Alle 21.30 si è rinnovato il tradizionale appuntamento all’interno della chiesa di Sant’Antonio, stracolma di gente per l’occasione, alla presenza di S. E. il vescovo Gerardo Antonazzo, del sindaco Enzo Salera, del parroco don Benedetto Minchella e di diverse autorità locali. Nel benedire il gruppo di cantori e orchestrali, composti dai giovani della Banda don Bosco Città di Cassino, diretti dal M° Marcello Bruni che ha raccolto l’eredità del M° Di Meo, il vescovo Gerardo ha detto: “Tra poco riprenderete il cammino nella notte, vedo in questo vostro camminare la Chiesa in uscita di cui parla Papa Francesco. Per favore – ha continuato il vescovo Antonazzo - stendete per le strade della città questo progetto di una chiesa che canta, di una città che canta e ascolta il canto degli altri. Il canto della Pasquetta comporta un senso di serenità, dona pace e ravviva tanti ricordi, rigenera le emozioni. Voi, - ha concluso - svolgete una missione di una chiesa in cammino attraversando le strade della città. Il vostro canto è un servizio”. Don Benedetto Minchella ha ringraziato tutti i presenti e l’associazione culturale Vecchia Cassino. “L’associazione – ha detto il sacerdote – già si è fatta mediatrice di una prima forma di benedizione consegnando alla nostra Caritas parrocchiale una bella befana consistente in pacchi alimentari per le famiglie bisognose. E’ un modo semplice e immediato per continuare a cantare anche quando questo canto sarà terminato”. L’Associazione, in occasione della XXIII edizione della Pasquetta, ha infaatti donato pacchi alimentari per le famiglie bisognose assistite dalle Caritas parrocchiali di San Giovanni e S. Antonio.

L’appuntamento è terminato con l’intervento del sindaco Enzo Salera. “Il mondo dell’associazionismo in questa città dà il meglio di sé. Questa è un’antica tradizione molto sentita  da tutta la popolazione. Ai cantori si unisce un’altra grande e più recente tradizione quella della  Banda don Bosco Città di Cassino. L’importanza di questa edizione è il ricordo di un’altra eccellenza della città il M° Pio Di Meo.

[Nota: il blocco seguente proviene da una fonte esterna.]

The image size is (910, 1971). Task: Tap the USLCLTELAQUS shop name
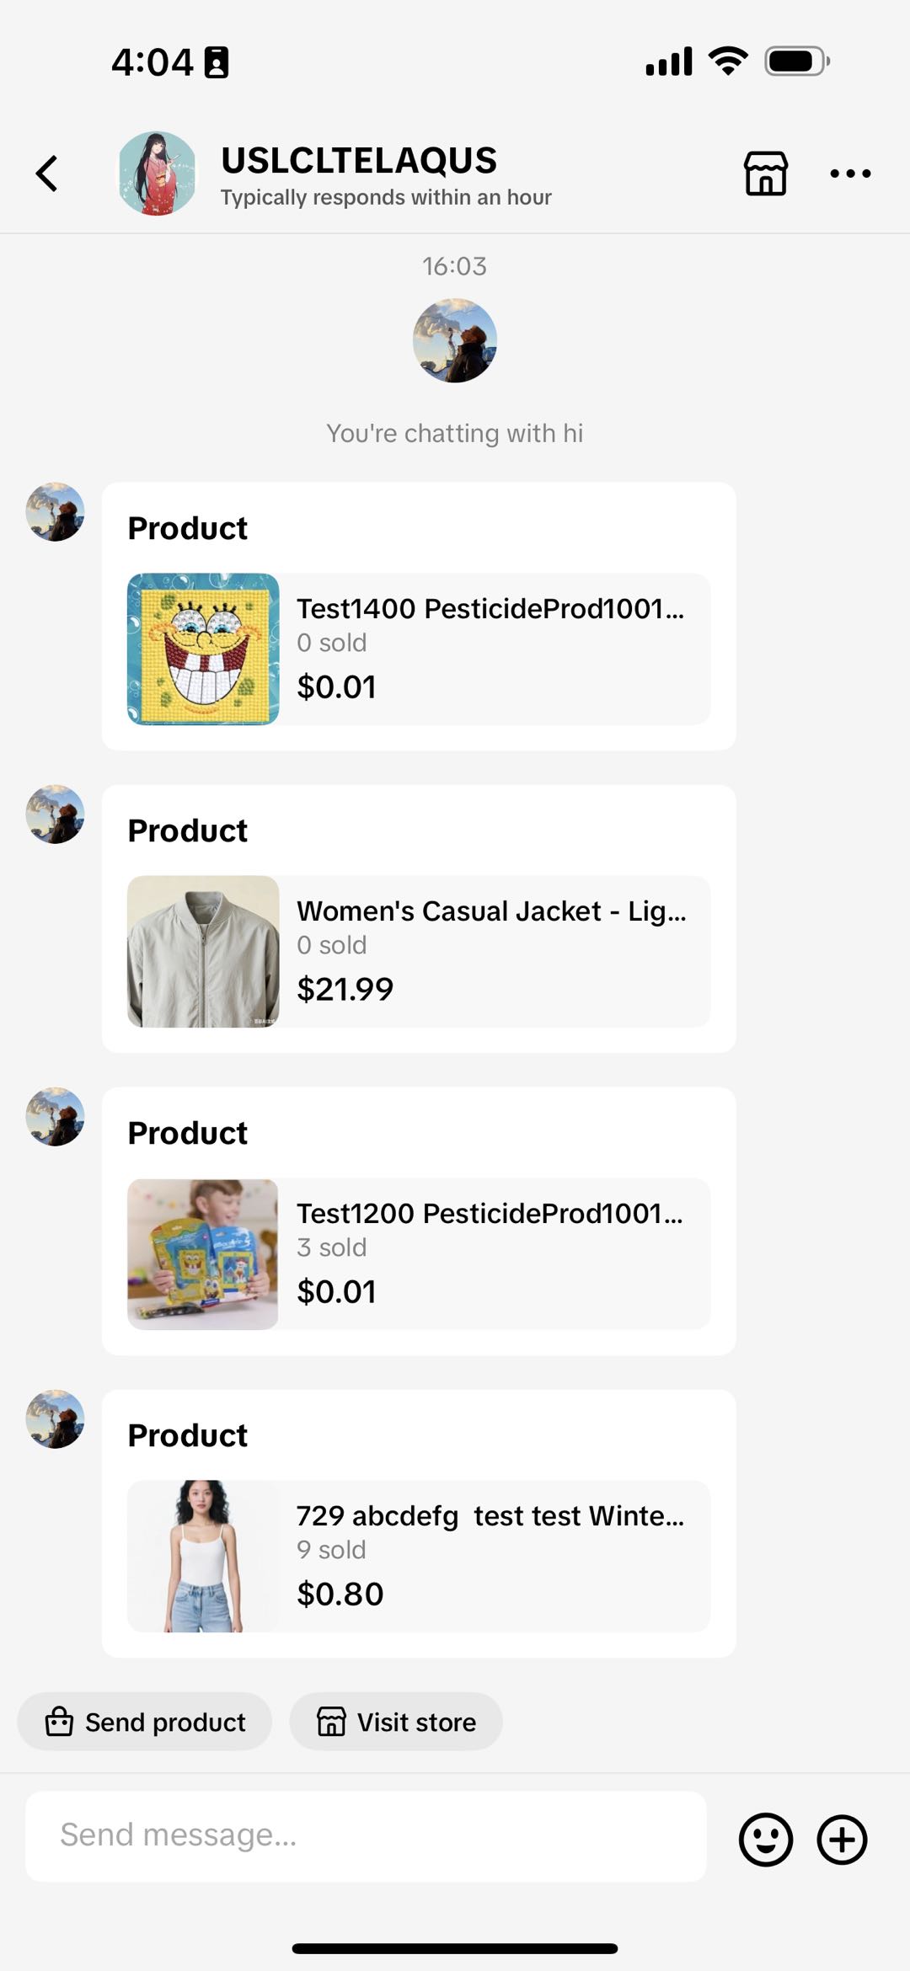(x=359, y=160)
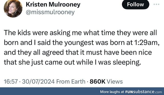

L’associazione - ha detto infine il sindaco -  ha voluto unire due elementi fondamentali: la tradizione e la beneficenza”. Commovente la sosta nei pressi del ‘platano secolare’ in Largo Molise, dove per la prima volta a Cassino era presente Maria Polachowska, figlia di un soldato polacco ferito a Montecassino il 18 maggio del 1944. Maria, giornalista e produttrice del programma settimanale della BBC Two “Newsnights”, reporter di guerra e regista di un docufilm su Mladic, condannato per la guerra nell’ex Jugoslavia, è arrivata a Cassino per ritrovare le orme di suo padre.

Nell’assistere alla Pasquetta, su invito di Pino Valente, che ha illustrato la storia dell’albero, ha dichiarato commossa: “E’ una delle notti più belle della mia vita. Il ‘platano’ sopravvissuto alla guerra  - ha aggiunto – rappresenta una speranza. Noi siamo sopravvissuti, i miei gentiori sono sopravvissuti, questo legame di solidarietà deve andare avanti”. Il sipario sulla ‘Notte Magica’ è sceso poco prima delle tre di questa mattina dinanzi al Comune di Cassino, dove c’è stata l’ultima esibizione. L’orhganizzazione ringrazia tutti i cittadini e le realtà che hanno reso possibile la realizzione della XXIII edizione della Pasquetta, tra cui, la Banca Popolare del Cassinate, il Comune di Cassino, l’Ente Parco dei Monti Aurunci, Ignarra Motors e Assitec.